Exercise ▸ Where a line below has the string "handle" in it, include it in the count, and give that count alone.

········

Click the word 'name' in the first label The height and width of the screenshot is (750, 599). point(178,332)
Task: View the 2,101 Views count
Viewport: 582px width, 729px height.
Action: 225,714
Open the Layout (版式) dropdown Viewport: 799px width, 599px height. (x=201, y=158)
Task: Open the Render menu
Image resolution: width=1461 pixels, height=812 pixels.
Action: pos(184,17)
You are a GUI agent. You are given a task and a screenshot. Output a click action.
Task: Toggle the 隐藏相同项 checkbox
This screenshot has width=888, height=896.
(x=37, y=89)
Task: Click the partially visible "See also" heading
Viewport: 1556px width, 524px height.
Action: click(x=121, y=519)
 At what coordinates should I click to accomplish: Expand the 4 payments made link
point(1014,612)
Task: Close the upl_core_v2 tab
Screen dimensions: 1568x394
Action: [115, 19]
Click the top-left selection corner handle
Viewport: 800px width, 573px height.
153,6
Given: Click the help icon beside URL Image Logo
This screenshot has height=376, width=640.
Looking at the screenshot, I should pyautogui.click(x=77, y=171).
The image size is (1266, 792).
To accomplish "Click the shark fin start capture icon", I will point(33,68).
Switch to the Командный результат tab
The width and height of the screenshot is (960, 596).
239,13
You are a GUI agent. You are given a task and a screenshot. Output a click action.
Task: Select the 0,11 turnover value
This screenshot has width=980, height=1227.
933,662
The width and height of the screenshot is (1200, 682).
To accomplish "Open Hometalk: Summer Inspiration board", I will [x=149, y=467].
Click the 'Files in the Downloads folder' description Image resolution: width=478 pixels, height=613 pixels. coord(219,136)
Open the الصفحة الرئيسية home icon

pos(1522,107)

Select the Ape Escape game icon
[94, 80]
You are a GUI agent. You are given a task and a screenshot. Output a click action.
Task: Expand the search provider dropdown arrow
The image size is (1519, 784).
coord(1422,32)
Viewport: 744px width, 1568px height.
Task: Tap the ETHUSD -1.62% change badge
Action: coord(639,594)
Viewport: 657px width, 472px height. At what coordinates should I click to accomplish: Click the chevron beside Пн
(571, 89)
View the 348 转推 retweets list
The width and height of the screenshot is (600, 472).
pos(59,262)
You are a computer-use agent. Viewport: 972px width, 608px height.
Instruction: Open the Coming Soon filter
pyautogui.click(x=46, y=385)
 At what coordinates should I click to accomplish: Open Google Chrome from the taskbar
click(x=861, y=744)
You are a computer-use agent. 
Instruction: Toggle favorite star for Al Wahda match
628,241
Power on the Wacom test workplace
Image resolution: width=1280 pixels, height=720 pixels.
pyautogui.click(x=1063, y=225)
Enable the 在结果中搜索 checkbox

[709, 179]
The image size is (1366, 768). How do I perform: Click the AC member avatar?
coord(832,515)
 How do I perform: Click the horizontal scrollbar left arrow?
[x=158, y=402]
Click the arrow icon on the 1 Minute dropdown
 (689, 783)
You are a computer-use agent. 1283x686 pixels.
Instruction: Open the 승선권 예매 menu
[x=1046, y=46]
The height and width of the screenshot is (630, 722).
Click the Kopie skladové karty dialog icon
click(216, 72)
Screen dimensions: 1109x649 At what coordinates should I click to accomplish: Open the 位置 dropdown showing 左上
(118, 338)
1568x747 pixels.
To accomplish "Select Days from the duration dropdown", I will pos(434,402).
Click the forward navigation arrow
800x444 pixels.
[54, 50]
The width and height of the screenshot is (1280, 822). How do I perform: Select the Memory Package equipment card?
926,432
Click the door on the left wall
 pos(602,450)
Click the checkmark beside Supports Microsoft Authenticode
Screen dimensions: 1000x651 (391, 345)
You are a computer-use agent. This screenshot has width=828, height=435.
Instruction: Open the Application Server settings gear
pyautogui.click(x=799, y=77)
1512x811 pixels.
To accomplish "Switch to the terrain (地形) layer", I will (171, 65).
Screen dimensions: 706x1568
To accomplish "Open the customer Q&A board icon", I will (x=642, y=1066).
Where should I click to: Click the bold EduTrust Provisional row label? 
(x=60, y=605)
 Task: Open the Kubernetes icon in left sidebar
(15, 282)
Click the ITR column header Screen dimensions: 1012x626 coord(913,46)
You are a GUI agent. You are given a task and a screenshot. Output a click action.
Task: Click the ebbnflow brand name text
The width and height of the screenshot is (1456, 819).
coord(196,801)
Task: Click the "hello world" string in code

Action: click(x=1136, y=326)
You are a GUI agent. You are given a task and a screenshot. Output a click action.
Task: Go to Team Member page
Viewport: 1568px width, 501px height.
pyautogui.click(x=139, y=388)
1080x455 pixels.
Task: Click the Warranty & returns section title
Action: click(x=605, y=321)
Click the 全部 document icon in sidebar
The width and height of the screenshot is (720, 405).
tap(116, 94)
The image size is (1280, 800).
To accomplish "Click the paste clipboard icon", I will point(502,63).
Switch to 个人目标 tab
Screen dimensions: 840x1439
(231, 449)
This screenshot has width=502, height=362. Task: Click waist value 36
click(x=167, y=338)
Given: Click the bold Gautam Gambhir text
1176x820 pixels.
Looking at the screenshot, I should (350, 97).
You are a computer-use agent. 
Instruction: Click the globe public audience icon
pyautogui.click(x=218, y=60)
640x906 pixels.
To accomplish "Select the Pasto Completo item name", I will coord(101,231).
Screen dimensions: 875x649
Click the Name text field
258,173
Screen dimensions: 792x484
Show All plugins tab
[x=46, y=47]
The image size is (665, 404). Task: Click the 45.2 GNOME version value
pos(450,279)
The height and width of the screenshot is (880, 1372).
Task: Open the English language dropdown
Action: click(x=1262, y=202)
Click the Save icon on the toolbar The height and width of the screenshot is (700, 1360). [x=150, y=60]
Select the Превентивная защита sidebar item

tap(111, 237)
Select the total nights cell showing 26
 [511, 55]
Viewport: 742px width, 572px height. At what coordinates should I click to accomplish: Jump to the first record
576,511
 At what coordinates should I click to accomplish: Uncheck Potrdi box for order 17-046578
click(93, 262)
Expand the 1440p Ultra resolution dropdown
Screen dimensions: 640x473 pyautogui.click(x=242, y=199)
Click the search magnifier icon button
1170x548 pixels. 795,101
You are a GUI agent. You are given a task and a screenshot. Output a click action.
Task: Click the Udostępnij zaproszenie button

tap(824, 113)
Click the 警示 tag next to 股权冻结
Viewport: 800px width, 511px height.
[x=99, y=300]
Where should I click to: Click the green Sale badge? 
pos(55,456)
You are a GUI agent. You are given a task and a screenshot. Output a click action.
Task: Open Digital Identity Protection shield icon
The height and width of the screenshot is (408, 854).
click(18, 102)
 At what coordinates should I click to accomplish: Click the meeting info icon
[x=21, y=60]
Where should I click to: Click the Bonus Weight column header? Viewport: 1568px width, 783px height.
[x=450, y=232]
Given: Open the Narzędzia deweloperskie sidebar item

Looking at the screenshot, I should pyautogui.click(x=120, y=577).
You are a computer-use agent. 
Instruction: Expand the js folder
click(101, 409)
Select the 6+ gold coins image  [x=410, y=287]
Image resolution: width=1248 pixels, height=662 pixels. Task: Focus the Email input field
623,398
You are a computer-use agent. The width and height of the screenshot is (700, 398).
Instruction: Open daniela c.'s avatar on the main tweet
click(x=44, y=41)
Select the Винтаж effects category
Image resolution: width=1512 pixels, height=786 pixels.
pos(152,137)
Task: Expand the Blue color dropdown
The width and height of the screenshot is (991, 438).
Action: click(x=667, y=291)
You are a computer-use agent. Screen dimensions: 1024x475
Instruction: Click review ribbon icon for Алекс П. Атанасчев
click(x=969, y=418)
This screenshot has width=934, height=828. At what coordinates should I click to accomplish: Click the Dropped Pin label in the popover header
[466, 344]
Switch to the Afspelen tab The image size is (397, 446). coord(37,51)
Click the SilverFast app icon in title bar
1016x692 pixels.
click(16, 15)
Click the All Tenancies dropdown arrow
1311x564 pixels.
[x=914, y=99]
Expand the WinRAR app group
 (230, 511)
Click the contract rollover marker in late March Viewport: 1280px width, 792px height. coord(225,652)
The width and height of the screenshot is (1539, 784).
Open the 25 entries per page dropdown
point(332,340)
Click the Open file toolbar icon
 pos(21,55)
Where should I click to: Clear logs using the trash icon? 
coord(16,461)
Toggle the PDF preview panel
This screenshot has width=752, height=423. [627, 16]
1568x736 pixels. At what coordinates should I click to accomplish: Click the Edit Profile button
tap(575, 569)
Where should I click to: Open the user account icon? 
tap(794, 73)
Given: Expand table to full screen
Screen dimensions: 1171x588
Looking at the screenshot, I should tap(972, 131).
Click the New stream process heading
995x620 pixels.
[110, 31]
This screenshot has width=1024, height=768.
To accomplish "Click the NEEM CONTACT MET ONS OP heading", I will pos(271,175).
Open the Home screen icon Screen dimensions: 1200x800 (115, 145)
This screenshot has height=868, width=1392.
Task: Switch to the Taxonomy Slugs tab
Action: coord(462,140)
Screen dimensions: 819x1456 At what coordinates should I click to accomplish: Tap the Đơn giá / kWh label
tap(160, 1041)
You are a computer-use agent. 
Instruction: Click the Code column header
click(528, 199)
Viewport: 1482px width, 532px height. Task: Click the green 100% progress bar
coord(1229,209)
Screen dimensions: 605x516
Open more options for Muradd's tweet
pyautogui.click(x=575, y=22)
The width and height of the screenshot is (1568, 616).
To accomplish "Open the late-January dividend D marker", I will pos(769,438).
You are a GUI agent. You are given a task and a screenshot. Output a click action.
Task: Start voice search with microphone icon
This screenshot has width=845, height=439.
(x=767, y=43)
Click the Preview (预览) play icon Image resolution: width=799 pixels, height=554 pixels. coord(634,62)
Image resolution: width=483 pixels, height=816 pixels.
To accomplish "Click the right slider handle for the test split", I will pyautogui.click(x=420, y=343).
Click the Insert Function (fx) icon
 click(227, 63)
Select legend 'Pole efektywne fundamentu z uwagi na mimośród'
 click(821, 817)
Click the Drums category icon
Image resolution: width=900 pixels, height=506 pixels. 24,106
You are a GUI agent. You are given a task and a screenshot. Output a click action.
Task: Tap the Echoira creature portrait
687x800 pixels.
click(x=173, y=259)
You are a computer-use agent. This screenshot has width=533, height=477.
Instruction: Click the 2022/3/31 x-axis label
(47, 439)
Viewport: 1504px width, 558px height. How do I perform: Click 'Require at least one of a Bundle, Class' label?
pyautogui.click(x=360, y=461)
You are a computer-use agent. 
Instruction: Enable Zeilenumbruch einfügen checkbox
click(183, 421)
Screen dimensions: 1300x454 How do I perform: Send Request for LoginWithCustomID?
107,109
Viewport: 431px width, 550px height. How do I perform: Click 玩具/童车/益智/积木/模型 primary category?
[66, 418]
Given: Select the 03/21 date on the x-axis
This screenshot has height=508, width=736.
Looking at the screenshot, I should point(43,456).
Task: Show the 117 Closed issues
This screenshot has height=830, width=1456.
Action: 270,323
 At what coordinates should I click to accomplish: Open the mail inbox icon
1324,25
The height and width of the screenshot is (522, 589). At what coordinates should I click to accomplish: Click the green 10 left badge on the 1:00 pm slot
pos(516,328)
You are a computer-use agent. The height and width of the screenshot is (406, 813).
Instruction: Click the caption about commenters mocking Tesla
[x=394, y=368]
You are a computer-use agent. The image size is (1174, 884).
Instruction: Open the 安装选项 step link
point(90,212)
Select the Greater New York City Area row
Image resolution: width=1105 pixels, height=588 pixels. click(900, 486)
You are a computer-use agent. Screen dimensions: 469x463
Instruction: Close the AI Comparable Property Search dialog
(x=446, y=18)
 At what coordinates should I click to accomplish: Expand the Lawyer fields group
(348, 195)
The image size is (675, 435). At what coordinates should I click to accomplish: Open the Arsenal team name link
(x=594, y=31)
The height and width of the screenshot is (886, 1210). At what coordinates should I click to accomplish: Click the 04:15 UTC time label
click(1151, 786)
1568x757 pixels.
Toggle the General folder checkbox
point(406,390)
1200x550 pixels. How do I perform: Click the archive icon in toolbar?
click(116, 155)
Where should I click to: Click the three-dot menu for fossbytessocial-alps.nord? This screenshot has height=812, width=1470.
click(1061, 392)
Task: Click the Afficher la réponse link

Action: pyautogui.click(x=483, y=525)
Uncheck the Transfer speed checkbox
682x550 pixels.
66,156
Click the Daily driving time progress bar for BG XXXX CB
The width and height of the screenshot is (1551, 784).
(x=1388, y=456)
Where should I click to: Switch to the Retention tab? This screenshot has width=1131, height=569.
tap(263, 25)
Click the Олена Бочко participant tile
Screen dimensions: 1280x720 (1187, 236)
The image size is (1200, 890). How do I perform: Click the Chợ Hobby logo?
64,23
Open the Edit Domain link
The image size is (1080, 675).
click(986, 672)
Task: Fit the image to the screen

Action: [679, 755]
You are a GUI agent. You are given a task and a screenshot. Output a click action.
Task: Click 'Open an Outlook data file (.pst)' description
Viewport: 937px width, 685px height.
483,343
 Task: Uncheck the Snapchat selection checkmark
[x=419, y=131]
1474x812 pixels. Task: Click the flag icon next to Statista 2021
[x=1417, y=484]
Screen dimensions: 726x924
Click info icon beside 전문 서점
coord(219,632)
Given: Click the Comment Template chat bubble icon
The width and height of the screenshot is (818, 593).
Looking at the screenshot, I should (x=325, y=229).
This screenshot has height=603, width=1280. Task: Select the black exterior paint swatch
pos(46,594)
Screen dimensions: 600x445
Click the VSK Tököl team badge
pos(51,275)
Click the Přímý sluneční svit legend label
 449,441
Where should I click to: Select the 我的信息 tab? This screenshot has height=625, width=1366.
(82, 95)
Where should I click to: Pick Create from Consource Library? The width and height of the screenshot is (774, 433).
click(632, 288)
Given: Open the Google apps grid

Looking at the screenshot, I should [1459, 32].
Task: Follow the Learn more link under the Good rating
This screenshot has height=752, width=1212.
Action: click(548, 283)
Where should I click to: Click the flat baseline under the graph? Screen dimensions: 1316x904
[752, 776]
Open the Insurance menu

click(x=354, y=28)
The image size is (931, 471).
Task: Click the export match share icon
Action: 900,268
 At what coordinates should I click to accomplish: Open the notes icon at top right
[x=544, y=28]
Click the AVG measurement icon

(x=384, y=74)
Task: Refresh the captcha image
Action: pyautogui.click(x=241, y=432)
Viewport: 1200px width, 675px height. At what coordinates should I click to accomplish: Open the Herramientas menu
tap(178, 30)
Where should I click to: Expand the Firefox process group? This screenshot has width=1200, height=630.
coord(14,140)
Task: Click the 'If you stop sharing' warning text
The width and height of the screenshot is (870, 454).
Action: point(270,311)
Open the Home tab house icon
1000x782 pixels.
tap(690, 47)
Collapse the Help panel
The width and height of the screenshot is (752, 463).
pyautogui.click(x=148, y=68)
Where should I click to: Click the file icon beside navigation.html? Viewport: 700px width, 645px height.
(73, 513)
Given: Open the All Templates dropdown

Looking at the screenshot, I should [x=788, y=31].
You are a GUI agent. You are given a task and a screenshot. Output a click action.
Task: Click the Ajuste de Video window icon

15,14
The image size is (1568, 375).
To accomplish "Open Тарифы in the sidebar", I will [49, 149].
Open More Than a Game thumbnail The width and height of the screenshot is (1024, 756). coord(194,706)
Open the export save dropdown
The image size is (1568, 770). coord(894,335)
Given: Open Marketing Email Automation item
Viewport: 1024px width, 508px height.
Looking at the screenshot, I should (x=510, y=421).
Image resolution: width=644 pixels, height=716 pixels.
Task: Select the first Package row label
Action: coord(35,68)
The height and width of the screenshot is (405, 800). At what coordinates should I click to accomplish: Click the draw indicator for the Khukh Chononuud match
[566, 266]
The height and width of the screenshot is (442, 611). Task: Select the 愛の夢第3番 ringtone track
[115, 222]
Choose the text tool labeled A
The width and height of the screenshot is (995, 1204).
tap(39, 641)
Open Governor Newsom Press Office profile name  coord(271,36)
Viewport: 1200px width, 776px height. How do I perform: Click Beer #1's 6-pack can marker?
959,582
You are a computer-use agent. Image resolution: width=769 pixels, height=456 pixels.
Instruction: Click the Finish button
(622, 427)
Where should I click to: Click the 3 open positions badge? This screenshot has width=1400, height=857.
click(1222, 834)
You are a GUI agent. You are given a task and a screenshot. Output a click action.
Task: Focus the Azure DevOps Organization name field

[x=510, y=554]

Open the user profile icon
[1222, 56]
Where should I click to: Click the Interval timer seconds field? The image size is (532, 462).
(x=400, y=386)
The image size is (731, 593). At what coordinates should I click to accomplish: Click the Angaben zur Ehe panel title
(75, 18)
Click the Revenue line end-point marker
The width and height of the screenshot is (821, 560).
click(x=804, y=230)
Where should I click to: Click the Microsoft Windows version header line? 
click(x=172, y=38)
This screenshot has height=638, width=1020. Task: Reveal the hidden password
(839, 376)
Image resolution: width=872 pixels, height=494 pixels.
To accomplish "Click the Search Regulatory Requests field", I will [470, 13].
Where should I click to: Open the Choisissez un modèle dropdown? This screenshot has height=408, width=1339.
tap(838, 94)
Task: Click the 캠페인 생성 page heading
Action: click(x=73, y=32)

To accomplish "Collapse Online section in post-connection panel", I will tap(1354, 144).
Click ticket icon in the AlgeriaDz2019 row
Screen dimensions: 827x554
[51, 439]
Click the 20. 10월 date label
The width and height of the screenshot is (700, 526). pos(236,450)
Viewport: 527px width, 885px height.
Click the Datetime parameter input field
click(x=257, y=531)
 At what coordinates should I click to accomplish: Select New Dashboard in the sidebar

········

Exercise solution ▸ 2